QUOTED PASSAGE:
┄┄┄┄┄┄┄┄┄┄┄┄┄┄┄┄┄┄┄┄
A video showing how merchants could benefit from Google Wallet has been produced. The video features several of the SingleTap launch merchants discussing their reasons for joining the programme:

Many of the eight key questions that will decide whether the service will be an instant game changer or a slow burner are yet, however, to be answered. Is this day one for NFC? Or are we all still waiting for Apple?

• Buyers of our NFC Business Models research report were already well prepared for Google’s announcement. They know what their options are, how to weigh up competing NFC service offerings and where the value lies within the NFC ecosystem. You can order your copy here.

Next: Visit the NFCW Expo to find new suppliers and solutions

3 comments on this article

  1. Mobile Wallet is not a new concept. We have been hearing about Payment and Ticketing use cases using NFC since many years and I was expecting that at least Google will come up with more innovative solution than this. It raises several questions in my mind –

    1. What if I lose my phone which has Google pre-paid card? Let’s say that the application itself is protected with some secure code due to which no one else will be able to use my Mobile Wallet, but how do I get my money back loaded in the pre-paid card?
    2. Wallet will not function if the phone’s battery is dead. Doesn’t this mean that I always have to carry my credit card as a backup? What am I gaining by carrying a Google wallet if I still have to carry my credit cards?
┄┄┄┄┄┄┄┄┄┄┄┄┄┄┄┄┄┄┄┄
(Collected data)

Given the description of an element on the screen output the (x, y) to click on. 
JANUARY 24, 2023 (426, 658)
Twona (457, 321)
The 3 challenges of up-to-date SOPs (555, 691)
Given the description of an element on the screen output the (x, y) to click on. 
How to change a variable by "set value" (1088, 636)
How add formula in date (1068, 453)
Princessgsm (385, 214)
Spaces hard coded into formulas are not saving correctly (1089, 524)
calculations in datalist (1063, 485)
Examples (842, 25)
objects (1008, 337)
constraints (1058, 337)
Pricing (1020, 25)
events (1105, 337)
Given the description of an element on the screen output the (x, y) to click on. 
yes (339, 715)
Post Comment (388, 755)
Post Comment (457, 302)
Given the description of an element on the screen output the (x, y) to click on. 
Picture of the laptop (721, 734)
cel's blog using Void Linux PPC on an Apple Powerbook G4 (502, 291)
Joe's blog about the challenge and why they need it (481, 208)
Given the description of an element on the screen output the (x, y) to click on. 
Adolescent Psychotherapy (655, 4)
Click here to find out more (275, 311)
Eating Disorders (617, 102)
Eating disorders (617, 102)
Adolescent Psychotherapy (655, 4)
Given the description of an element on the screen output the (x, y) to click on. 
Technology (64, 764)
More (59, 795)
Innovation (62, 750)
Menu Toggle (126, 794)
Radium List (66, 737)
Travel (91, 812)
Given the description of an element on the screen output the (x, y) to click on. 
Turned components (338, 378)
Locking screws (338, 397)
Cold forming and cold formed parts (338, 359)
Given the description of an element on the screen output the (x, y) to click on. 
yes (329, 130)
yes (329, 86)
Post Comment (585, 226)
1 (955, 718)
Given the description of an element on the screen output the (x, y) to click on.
┄┄┄┄┄┄┄┄┄┄┄┄┄┄┄┄┄┄┄┄
TASK SET:
a - Summarize the Google Wallet excerpt in two sentences.
b - Translate this sentence from the Google Wallet excerpt into Spanish: "Wallet will not function if the phone's battery is dead."
c - Answer these questions using the Google Wallet excerpt:
(i) Whom does the video feature?
(ii) How many key questions will decide whether the service is a game changer or a slow burner?
(iii) According to the commenter, what happens to Wallet when the phone's battery is dead?
Use only the text, not the rows, to complete each task.

YOUR RESPONSES:
a - A video has been produced in which several SingleTap launch merchants discuss why they joined the programme, though many of the eight key questions that will decide whether the service is a game changer or a slow burner remain unanswered. One commenter says the mobile wallet is not a new concept and asks how money on a lost phone's pre-paid card can be recovered and whether credit cards must still be carried as a backup, since Wallet will not function when the phone's battery is dead.

b - Wallet no funcionará si la batería del teléfono está agotada.

c -
(i) Several of the SingleTap launch merchants.
(ii) Eight.
(iii) It will not function.